__Exercise objective__: All lines from the one containing "Where should I click to: Go" to the final line of the material should be retyped exactly. Nothing else belongs in the response.

__Material provided__:
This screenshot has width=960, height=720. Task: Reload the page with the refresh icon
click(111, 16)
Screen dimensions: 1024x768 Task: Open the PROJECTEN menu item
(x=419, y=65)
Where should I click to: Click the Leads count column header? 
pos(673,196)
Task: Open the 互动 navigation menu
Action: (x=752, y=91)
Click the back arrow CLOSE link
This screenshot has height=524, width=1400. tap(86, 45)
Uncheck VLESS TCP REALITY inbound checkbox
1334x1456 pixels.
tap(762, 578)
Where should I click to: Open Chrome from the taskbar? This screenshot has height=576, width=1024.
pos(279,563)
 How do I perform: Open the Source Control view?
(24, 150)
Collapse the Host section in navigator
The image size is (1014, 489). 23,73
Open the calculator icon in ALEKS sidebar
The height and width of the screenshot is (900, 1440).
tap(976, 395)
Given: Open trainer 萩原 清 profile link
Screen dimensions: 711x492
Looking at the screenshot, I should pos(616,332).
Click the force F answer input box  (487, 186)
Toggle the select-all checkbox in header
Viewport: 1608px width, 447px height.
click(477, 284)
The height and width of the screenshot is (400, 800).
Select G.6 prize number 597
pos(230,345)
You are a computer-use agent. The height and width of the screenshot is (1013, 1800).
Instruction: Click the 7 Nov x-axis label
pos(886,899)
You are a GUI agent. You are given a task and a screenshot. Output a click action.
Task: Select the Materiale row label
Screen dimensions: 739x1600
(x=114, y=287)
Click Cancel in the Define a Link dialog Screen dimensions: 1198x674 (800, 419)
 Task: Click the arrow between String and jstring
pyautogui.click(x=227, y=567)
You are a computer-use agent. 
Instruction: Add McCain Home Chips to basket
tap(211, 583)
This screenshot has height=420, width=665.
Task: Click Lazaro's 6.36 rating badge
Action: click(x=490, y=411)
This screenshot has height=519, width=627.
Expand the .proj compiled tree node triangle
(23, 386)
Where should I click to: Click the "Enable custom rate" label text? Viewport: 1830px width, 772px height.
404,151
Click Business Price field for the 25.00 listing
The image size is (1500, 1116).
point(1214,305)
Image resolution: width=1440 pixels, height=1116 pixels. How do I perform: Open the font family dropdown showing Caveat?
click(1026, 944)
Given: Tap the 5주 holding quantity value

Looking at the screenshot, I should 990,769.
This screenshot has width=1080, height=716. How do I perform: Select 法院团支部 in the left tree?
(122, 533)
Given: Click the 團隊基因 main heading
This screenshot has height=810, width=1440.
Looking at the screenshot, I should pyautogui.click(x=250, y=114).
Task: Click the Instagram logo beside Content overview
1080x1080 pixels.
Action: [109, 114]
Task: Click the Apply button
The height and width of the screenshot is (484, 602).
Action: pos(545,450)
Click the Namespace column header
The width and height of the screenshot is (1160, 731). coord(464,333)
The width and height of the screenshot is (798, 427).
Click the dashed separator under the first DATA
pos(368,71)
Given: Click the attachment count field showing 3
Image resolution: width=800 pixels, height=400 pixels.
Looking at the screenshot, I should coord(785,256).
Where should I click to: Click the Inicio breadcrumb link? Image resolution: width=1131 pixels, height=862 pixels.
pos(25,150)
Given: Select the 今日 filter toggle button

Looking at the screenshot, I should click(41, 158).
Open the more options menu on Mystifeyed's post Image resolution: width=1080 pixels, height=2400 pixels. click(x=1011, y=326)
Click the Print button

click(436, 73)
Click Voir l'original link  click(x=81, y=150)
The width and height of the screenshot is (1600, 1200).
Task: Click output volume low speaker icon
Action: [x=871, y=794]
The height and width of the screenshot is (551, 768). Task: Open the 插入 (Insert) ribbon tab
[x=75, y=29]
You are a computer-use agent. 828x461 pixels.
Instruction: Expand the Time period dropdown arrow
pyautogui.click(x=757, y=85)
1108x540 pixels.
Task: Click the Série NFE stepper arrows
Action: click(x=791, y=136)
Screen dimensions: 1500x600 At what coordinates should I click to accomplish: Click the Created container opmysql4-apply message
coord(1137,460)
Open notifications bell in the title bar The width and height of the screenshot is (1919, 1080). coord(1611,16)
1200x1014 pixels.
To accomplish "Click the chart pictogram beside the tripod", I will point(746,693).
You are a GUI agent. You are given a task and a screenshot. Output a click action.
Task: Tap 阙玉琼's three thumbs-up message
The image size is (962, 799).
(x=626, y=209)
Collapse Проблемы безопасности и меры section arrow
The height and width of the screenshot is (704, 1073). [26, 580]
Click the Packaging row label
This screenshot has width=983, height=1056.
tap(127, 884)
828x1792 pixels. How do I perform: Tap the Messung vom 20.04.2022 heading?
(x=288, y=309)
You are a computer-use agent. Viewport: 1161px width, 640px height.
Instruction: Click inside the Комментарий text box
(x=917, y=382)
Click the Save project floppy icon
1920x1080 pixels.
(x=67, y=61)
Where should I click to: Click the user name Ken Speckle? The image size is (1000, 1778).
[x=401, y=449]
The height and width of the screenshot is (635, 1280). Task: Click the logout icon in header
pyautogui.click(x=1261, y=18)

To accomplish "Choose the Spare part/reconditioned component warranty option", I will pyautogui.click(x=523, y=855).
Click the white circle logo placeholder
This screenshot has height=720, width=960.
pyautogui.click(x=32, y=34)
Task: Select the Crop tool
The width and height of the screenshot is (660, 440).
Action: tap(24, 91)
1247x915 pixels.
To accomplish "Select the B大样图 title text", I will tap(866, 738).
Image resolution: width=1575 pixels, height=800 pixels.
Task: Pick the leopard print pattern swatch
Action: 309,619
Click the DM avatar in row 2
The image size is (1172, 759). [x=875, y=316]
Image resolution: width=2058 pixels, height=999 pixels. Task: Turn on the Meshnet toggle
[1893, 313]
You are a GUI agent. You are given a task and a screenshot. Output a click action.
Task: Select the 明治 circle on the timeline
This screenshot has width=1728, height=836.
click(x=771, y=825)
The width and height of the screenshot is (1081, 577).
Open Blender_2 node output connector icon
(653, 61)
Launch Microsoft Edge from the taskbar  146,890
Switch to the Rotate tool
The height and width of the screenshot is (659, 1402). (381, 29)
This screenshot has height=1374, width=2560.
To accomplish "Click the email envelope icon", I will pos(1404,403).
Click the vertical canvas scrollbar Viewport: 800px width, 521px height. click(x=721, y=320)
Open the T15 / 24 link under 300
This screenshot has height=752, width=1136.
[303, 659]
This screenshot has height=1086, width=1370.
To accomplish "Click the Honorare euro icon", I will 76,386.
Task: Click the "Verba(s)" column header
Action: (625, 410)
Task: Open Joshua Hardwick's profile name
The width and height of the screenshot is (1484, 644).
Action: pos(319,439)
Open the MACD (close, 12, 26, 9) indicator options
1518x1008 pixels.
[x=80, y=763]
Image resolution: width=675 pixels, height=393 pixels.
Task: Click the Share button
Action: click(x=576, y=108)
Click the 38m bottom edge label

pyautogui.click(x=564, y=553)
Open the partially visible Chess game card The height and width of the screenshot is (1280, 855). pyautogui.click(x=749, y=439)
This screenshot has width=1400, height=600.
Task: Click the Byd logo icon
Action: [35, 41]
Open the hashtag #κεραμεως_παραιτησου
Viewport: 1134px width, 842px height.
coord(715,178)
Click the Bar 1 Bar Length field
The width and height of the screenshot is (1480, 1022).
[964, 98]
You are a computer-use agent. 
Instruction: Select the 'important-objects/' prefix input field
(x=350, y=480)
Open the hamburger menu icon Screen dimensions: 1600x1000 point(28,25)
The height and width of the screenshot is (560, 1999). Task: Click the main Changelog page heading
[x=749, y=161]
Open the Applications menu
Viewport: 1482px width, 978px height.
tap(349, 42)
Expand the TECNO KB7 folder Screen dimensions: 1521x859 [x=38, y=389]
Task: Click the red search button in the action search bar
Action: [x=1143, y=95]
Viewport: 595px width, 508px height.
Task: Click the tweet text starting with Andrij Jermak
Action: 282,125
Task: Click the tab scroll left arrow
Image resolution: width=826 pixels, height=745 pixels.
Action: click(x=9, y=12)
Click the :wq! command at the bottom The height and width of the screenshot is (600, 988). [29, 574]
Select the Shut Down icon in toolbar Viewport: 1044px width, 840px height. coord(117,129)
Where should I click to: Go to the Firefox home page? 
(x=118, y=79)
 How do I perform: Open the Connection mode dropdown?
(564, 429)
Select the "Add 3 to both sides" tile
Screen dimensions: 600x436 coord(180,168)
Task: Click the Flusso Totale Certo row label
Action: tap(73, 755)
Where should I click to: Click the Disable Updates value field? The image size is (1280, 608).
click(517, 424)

__Written reply__:
Where should I click to: Go to the Firefox home page? 
(x=118, y=79)
 How do I perform: Open the Connection mode dropdown?
(564, 429)
Select the "Add 3 to both sides" tile
Screen dimensions: 600x436 coord(180,168)
Task: Click the Flusso Totale Certo row label
Action: tap(73, 755)
Where should I click to: Click the Disable Updates value field? The image size is (1280, 608).
click(517, 424)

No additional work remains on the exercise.